Publication year - 2004
Publication title -
immunological reviews
Language(s) - English
Resource type - Journals
SCImago Journal Rank - 6.839
H-Index - 223
eISSN - 1600-065X
pISSN - 0105-2896
DOI - 10.1111/j.0105-2896.2004.0111.x
Subject(s) - biology , lymphopoiesis , b cell , cytoplasm , microbiology and biotechnology , receptor , immunoglobulin domain , cell , haematopoiesis , transmembrane protein , antibody , stem cell , genetics
Summary: The bursa of Fabricius has evolved in birds as a gut‐associated site of B‐cell lymphopoiesis that is segregated from the development of other hematopoietic lineages.
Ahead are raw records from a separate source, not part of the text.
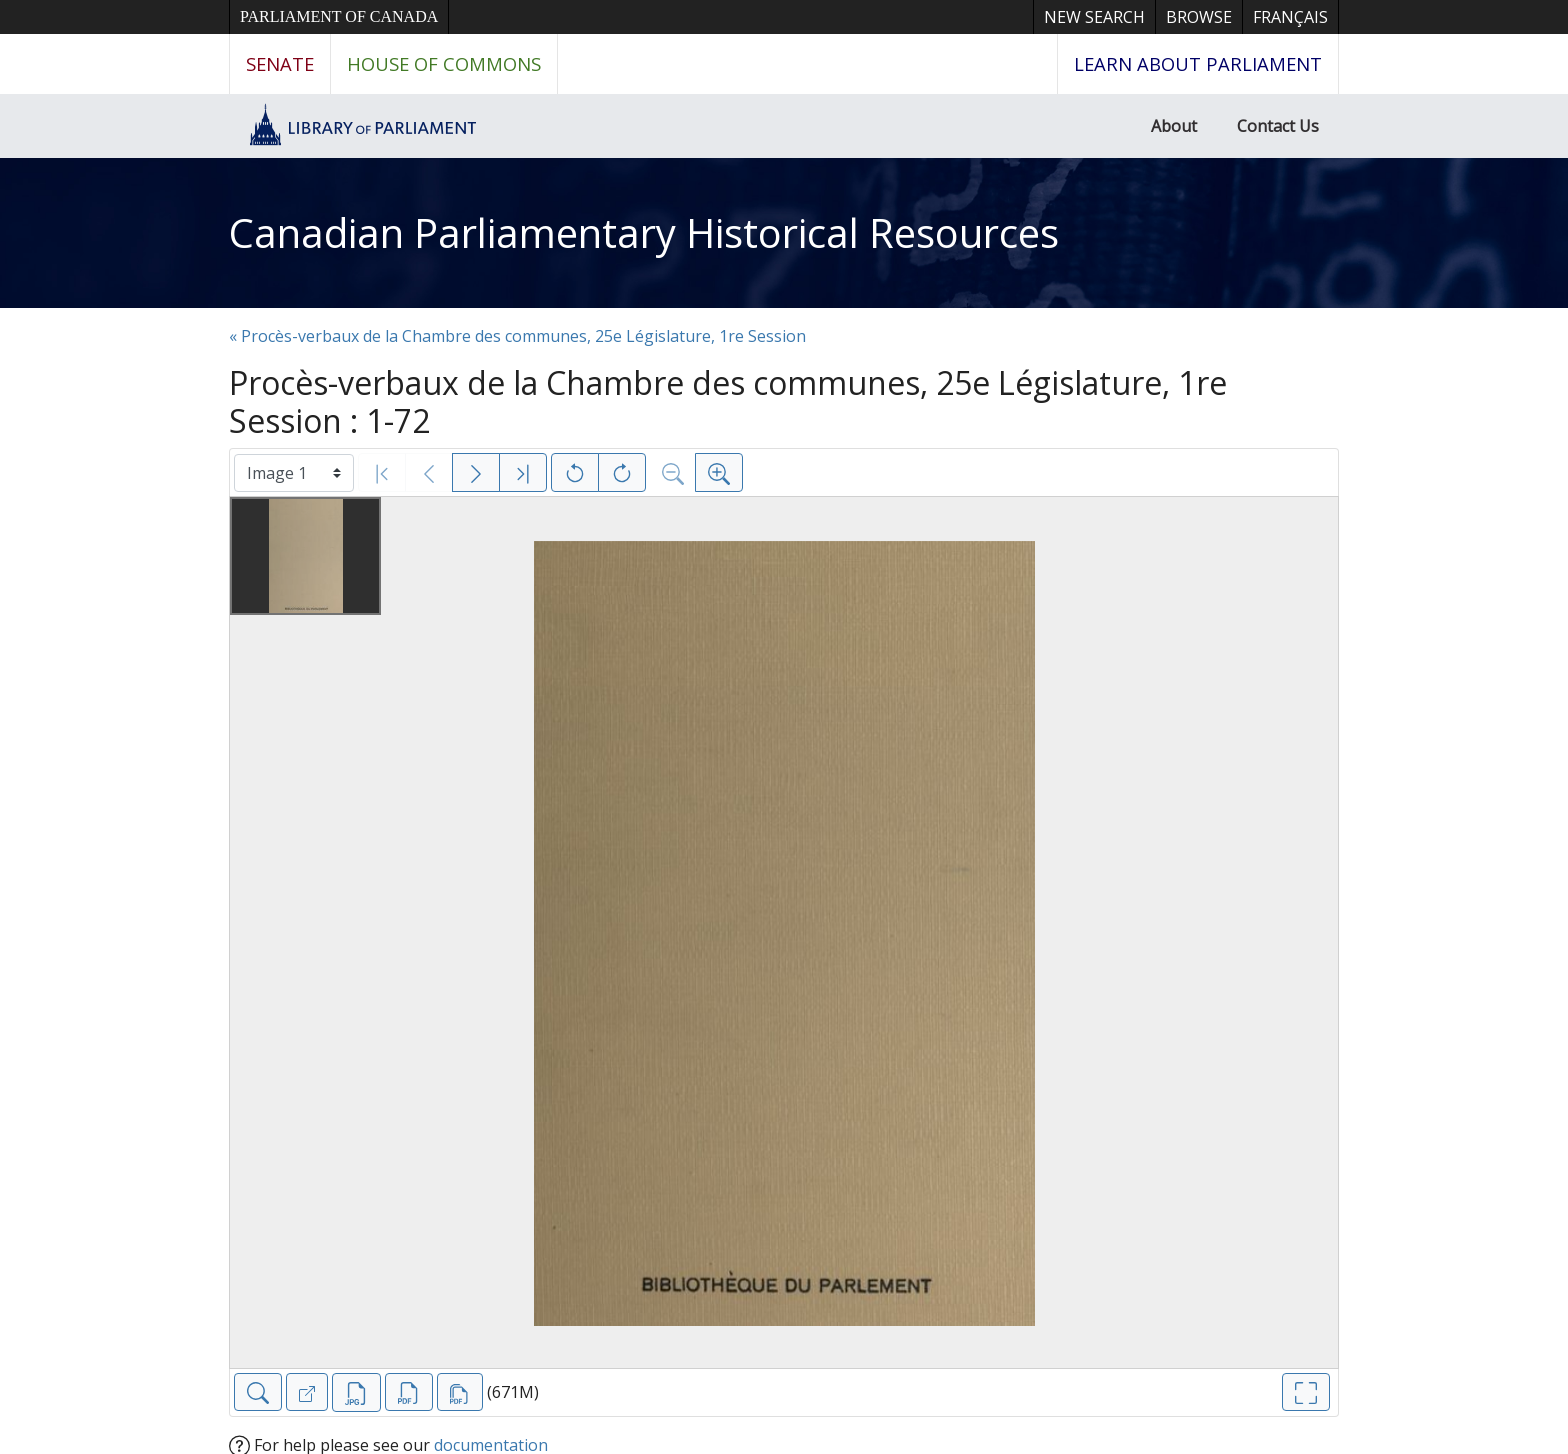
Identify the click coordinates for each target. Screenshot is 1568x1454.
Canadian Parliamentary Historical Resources (644, 232)
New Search (1094, 17)
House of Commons (444, 63)
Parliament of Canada (339, 16)
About (1174, 126)
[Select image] (294, 473)
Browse (1199, 17)
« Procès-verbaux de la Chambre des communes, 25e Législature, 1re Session (517, 336)
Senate (280, 63)
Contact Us (1278, 126)
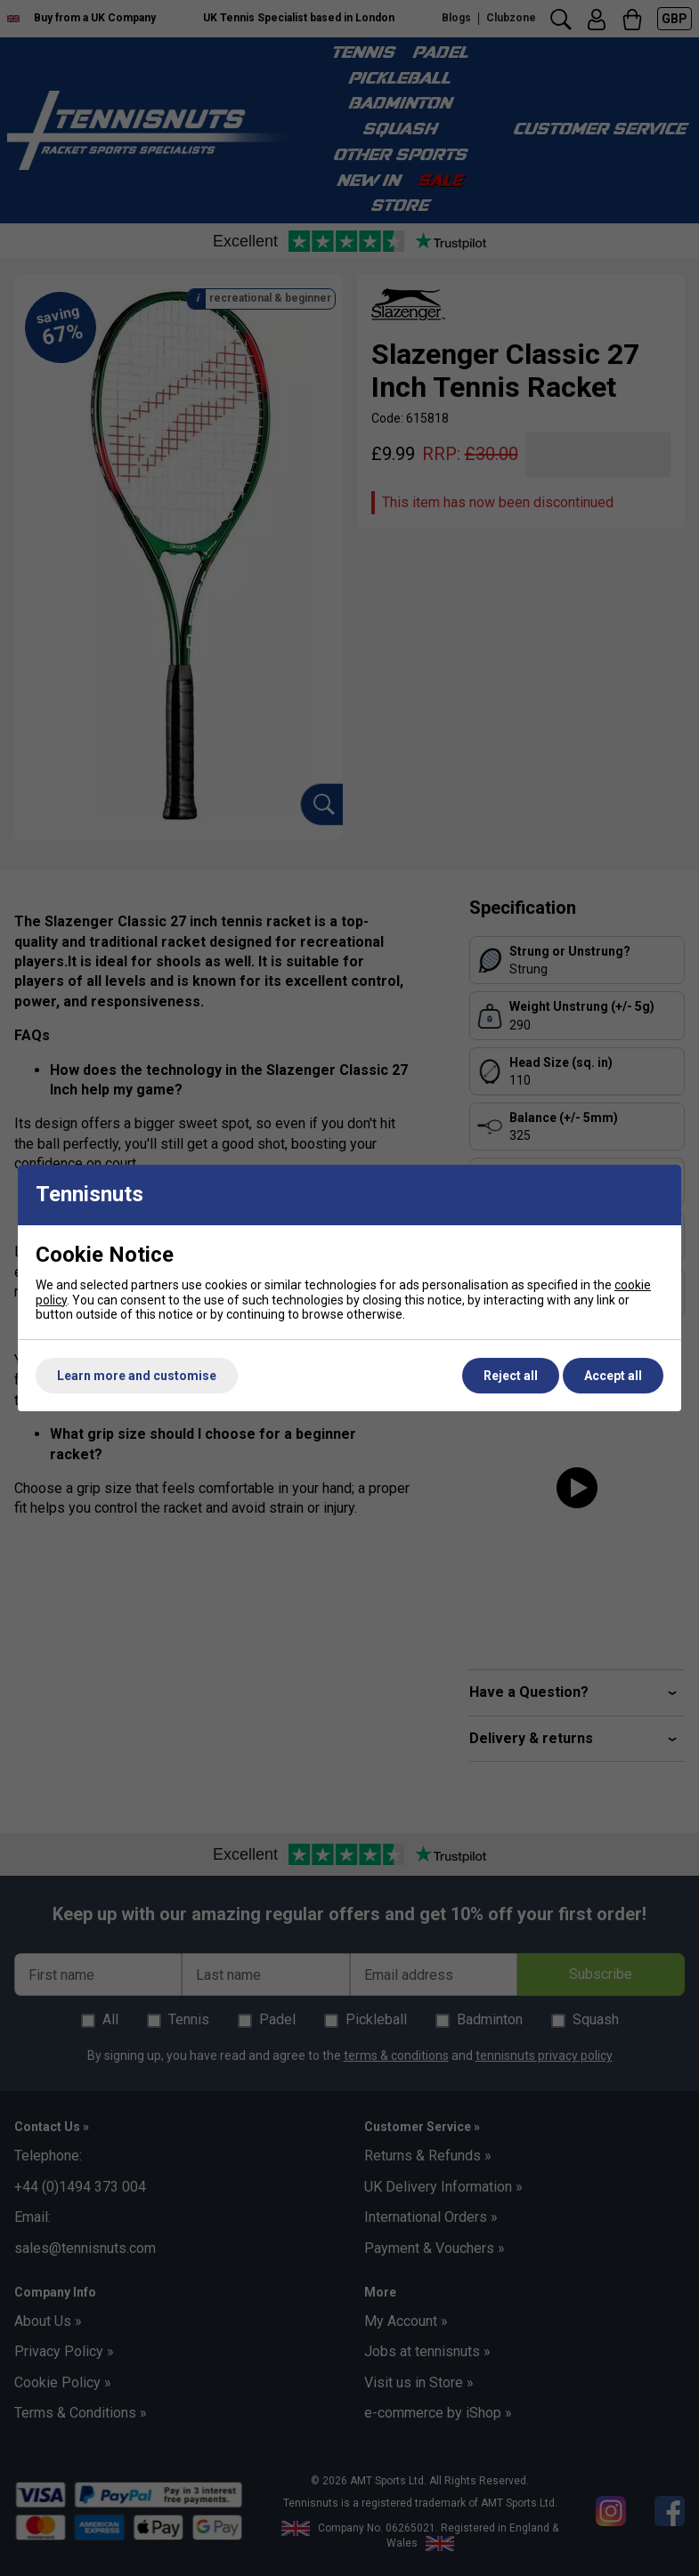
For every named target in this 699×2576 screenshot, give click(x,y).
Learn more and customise (136, 1376)
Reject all (511, 1376)
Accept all (613, 1376)
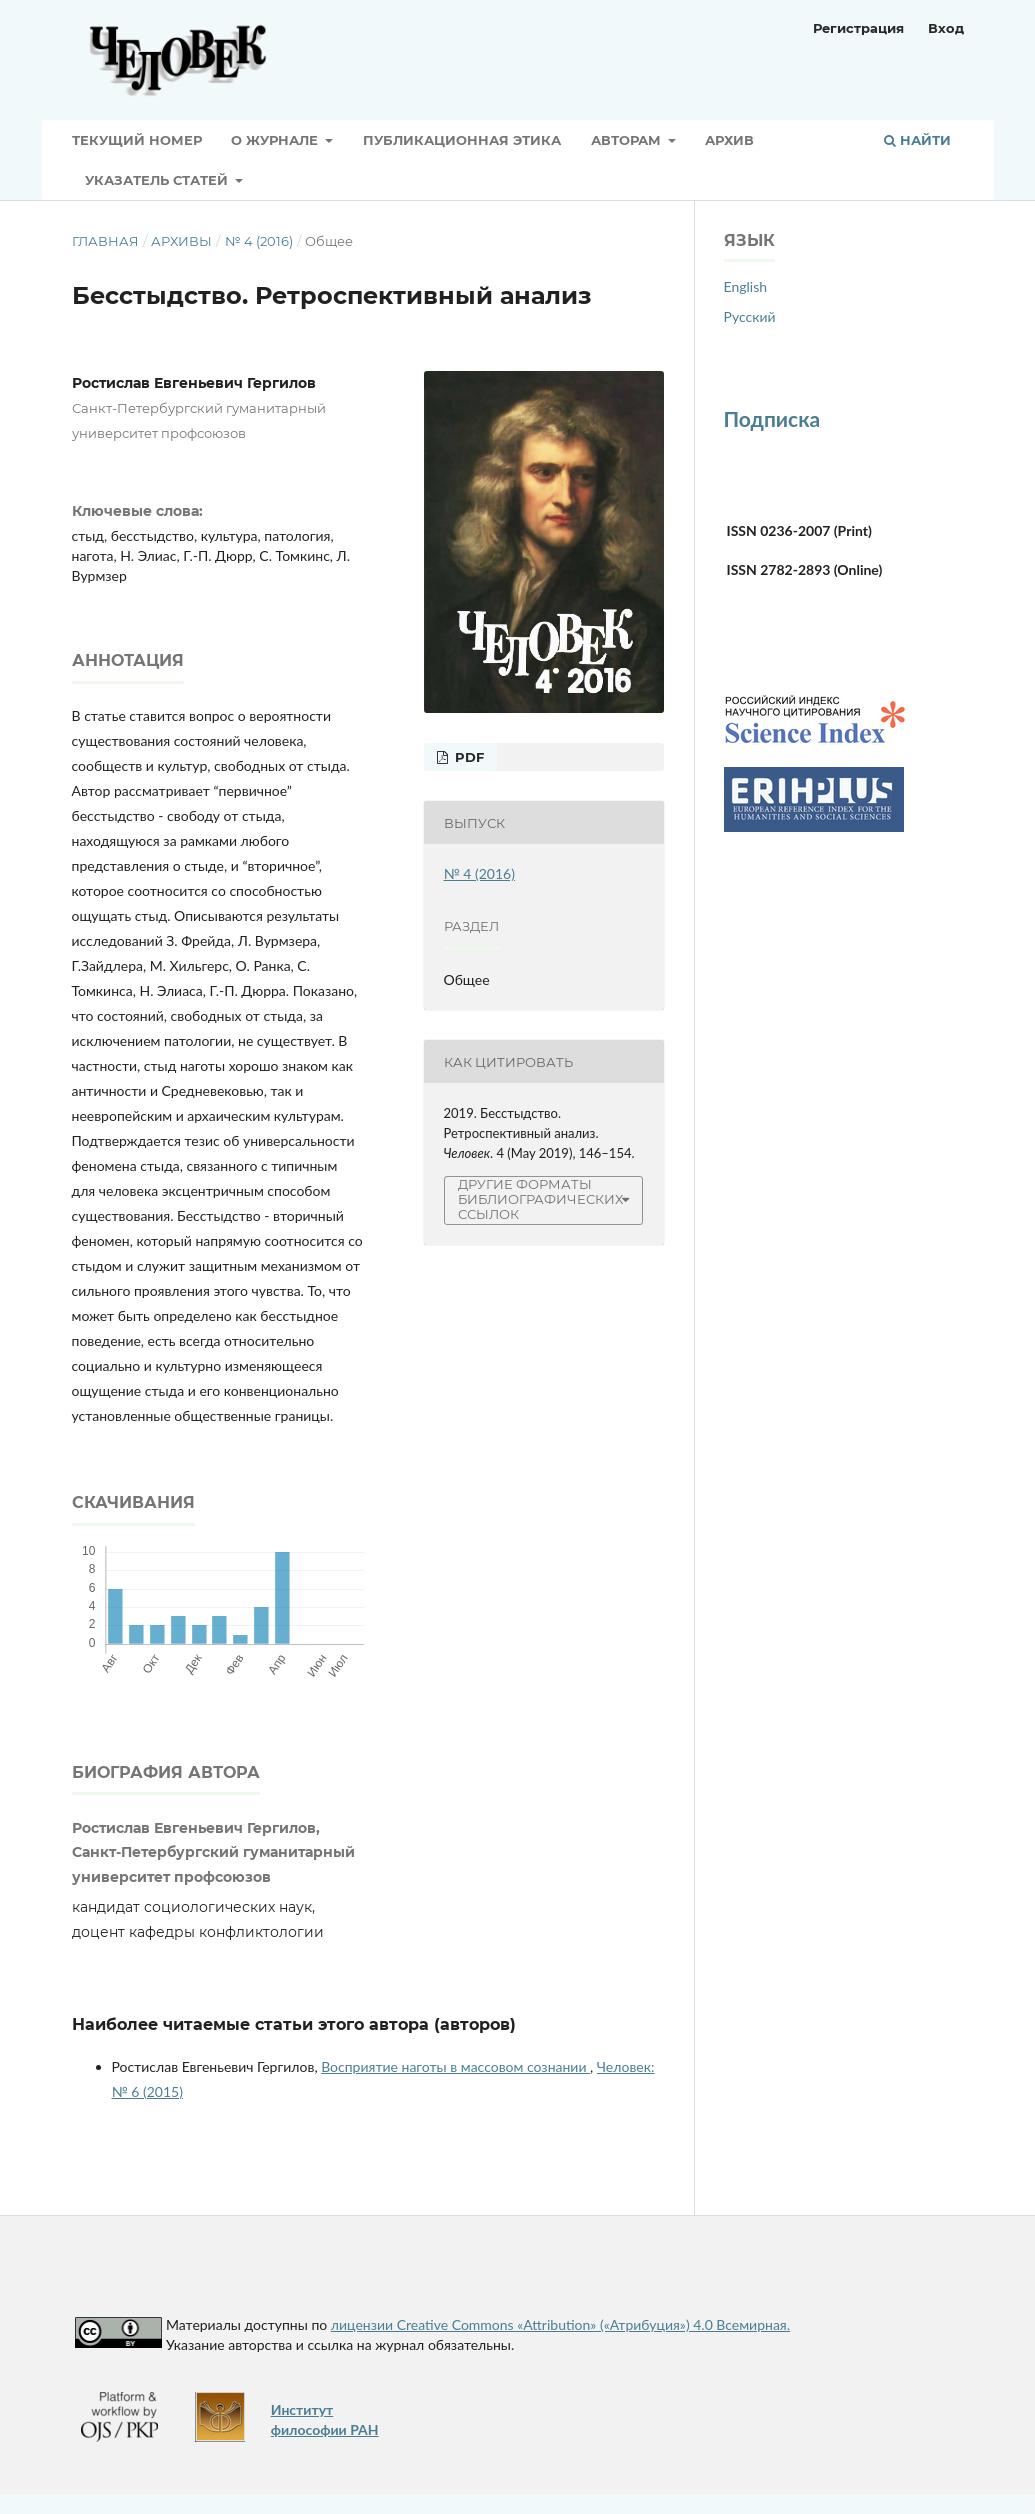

Despite differences in the developmental progression of chicken as compared to murine B‐cell lymphopoiesis, cell‐surface immunoglobulin (sIg) expression has been conserved in birds as an essential checkpoint in B‐cell development. B‐cell precursors that express an sIg complex that includes the evolutionarily conserved Igα/β heterodimer colonize lymphoid follicles in the bursa, whereas B‐cell precursors that fail to express sIg due to non‐productive V(D)J recombination are eliminated. Productive retroviral gene transfer has allowed us to introduce chimeric receptor constructs into developing B‐cell precursors in vivo . Chimeric proteins comprising the extracellular and transmembrane regions of murine CD8α fused to the cytoplasmic domain of chicken Igα efficiently supported B‐cell development in precursors that lacked endogenous sIg expression. By contrast, expression of an equivalent chimeric receptor containing the cytoplasmic domain of Igβ actively inhibited B‐cell development. Consequently, the cytoplasmic domains of Igα and Igβ play functionally distinct roles in chicken B‐cell development.